FEDERAL CIRCUIT COURT OF AUSTRALIA

QUIRK v CONSTRUCTION, FORESTRY, MINING AND ENERGY UNION NSW BRANCH and MILLER v CONSTRUCTION, FORESTRY, MINING AND ENERGY UNION NSW BRANCH (No.2) [2017] FCCA 1788

Catchwords:
INDUSTRIAL LAW – Alleged breaches of the Fair Work Act 2009 (Cth) – dismissal from employment in contravention of general protections.

PRACTICE & PROCEDURE – Application in a Case for transfer of proceedings to the Federal Court of Australia – amended Statement of Claim alleges breaches of provisions of the Fair Work (Registered Organisations) Act2009 (Cth) – whether the Court has jurisdiction – whether the Court should transfer the proceedings to the Federal Court – application dismissed.

Legislation:

Fair Work Act 2009 (Cth), ss.545, 546, pt. 3-1

Fair Work (Registered Organisations) Act 2009 (Cth), ss.142, 163, 164A, 164B, 337BB, 337BD, 337BE, 338, 339
Federal Court Rules 2011 (Cth), r.34.06
Federal Circuit Court of Australia Act 1999 (Cth), ss.17A, 39, 40
Federal Circuit Court Rules 2001 (Cth), rr.8.02, 13.07, 13.10
Judiciary Act 1903 (Cth), s.79B

Cases cited:

Quirk v Construction, Forestry, Mining and Energy Union NSW Branch and Miller v Construction, Forestry, Mining and Energy Union NSW Branch [2017] FCCA 81
Ogawa v Federal Magistrate Phipps(with corrigendum dated 11 April 2006) [2006] FCA 361; (2006) 151 FCR 251
Fisher v Minister for Immigration and Citizenship [2007] FCA 591; (2007) 162 FCR 299
Quirk and Miller: In the matter of an urgent application before the start of a proceeding [2014] FCA 1254

Applicant: ANDREW QUIRK
Respondent: CONSTRUCTION, FORESTRY, MINING AND ENERGY UNION NSW BRANCH
File Number: SYG 1521 of 2015
Applicant: BRIAN MILLER
Respondent: CONSTRUCTION, FORESTRY, MINING AND ENERGY UNION NSW BRANCH
File Number: SYG 1522 of 2015
Judgment of: Judge Nicholls
Hearing date: 19 June 2017
Date of Last Submission: 19 June 2017
Delivered at: Sydney
Delivered on: 1 August 2017

REPRESENTATION

Counsel for the Applicant in proceedings SYG 1521/2015 and proceedings SYG 1522/2015: Mr M Seck
Solicitors for the Applicant in proceedings SYG 1521/2015 and proceedings SYG 1522/2015: McArdle Legal
Counsel for the Respondent in proceedings SYG 1521/2015 and proceedings SYG 1522/2015: Mr BG Docking
Solicitors for the Respondent in proceedings SYG 1521/2015 and proceedings SYG 1522/2015: Taylor & Scott Lawyers

ORDERS

IN PROCEEDINGS SYG 1521 of 2015

  1. The Application in a Case made on 25 May 2017 is dismissed.

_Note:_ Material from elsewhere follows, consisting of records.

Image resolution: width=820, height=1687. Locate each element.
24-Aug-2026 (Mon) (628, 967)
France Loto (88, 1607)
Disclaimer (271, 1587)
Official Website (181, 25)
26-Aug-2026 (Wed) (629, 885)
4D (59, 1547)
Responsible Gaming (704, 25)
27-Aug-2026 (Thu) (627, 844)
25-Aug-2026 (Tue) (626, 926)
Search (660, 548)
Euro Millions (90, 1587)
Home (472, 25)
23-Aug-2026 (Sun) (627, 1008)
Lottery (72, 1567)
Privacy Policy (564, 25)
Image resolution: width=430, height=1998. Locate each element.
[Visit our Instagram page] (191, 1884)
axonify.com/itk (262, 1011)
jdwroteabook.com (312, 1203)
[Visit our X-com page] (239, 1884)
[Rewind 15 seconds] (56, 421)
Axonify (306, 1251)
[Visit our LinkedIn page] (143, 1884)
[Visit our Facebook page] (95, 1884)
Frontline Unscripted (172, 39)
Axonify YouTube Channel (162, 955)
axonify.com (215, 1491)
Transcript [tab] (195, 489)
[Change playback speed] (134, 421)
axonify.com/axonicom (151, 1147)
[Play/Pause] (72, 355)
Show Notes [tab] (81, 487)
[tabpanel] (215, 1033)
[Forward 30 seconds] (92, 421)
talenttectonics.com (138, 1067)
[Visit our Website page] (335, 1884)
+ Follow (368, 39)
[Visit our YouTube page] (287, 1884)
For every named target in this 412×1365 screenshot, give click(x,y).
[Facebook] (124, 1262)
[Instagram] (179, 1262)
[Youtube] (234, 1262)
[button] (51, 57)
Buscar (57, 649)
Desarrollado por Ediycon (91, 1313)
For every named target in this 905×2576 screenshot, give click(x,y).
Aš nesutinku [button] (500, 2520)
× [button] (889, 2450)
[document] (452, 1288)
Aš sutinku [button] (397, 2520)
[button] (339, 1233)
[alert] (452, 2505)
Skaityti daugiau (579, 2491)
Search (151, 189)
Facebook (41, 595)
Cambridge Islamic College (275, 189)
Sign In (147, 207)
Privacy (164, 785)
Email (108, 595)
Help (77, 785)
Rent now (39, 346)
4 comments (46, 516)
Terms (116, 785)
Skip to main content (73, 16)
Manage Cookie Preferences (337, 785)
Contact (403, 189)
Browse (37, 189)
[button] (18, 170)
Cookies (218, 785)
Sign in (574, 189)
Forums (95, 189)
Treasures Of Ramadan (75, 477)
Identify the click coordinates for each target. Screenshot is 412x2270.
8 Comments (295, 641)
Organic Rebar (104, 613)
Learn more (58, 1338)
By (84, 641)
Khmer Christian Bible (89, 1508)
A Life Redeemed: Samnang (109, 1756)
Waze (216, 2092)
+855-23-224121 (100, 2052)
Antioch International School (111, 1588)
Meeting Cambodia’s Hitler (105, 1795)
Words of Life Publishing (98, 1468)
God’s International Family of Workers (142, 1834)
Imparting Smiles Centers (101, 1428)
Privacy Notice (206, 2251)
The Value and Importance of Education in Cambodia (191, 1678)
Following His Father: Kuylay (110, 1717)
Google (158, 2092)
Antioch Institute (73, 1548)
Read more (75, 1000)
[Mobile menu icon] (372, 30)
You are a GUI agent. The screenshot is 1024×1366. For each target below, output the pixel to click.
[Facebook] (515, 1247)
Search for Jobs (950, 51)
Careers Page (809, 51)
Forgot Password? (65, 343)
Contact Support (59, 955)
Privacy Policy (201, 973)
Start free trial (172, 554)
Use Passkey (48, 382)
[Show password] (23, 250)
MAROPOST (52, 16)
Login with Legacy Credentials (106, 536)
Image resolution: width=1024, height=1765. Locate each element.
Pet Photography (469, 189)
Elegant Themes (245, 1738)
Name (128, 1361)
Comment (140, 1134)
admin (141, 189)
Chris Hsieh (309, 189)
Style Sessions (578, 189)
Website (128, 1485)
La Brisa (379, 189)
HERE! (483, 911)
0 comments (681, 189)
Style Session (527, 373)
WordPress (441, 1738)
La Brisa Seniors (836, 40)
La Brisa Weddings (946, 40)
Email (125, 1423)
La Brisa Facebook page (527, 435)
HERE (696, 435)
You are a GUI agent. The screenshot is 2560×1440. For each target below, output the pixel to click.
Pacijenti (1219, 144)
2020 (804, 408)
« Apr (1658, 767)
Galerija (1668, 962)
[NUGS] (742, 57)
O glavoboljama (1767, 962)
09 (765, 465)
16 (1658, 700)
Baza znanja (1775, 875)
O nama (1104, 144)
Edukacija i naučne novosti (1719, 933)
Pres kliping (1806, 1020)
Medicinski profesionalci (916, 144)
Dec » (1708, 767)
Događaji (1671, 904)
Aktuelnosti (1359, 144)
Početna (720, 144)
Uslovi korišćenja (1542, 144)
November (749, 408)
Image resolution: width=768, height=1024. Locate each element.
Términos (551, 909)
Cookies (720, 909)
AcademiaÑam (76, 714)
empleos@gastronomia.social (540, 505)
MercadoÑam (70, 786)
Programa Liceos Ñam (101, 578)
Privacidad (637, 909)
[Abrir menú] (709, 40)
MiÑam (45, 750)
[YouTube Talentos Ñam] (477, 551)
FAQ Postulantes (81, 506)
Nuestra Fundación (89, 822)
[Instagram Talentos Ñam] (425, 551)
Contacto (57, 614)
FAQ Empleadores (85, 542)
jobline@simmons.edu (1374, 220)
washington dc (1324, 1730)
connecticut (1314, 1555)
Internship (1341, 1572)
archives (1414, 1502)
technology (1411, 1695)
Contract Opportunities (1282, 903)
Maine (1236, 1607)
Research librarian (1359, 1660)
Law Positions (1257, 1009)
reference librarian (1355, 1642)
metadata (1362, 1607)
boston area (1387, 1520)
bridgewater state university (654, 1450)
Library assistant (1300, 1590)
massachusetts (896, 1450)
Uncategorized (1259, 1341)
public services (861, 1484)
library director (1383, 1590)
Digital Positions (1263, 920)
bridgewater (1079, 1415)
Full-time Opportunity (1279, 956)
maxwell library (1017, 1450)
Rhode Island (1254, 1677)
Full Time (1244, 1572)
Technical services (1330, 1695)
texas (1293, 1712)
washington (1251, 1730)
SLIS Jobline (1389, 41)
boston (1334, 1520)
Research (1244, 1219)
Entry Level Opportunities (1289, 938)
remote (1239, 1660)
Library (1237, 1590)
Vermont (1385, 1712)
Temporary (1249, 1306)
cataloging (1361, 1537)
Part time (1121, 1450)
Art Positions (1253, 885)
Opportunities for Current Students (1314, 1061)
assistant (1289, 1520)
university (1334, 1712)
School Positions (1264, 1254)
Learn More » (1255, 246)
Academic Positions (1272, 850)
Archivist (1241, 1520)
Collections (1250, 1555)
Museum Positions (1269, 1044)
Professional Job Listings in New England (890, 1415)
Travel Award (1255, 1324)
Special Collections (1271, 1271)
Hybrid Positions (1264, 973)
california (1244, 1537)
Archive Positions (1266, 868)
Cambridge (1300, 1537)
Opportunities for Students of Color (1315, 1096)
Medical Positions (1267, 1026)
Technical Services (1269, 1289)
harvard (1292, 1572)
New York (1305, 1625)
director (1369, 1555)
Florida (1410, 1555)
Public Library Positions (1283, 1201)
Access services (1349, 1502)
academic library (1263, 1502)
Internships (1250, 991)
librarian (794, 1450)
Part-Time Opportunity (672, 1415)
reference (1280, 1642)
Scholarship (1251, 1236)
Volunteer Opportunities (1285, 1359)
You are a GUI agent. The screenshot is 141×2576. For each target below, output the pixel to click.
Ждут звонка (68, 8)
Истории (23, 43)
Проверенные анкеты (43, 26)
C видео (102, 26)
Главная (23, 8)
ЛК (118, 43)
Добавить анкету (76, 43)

  2. Those parts of the applicant’s Statement of Claim that rely of the Fair Work (Registered Organisations) Act 2009 (Cth) be struck out.

IN PROCEEDINGS SYG 1522 of 2015

  1. The Application in a Case made on 16 June 2017 is dismissed.

  2. Those parts of the applicant’s Statement of Claim that rely on the Fair Work (Registered Organisations) Act 2009 (Cth) be struck out.

FEDERAL CIRCUIT COURT
OF AUSTRALIA
AT SYDNEY

SYG 1521 of 2015

ANDREW QUIRK

Applicant

And

CONSTRUCTION, FORESTRY, MINING AND ENERGY UNION NSW BRANCH

Respondent

SYG 1522 of 2015

BRIAN MILLER

Applicant

And

CONSTRUCTION, FORESTRY, MINING AND ENERGY UNION NSW BRANCH

Respondent

REASONS FOR JUDGMENT

(As corrected)

  1. On 4 June 2015 Mr Andrew Quirk and Mr Brian Miller (“the applicants”) each filed an application in this Court in which they sought orders for compensation pursuant to s.545 and pecuniary penalties pursuant to s.546 of the Fair Work Act 2009 (Cth) (“the FWA”), as a result of “adverse action” taken against them by the Construction, Forestry, Mining and Energy Union (“CFMEU”) New South Wales Branch (“the respondent”), in contravention of certain general protections contained in Part 3-1 of the FWA.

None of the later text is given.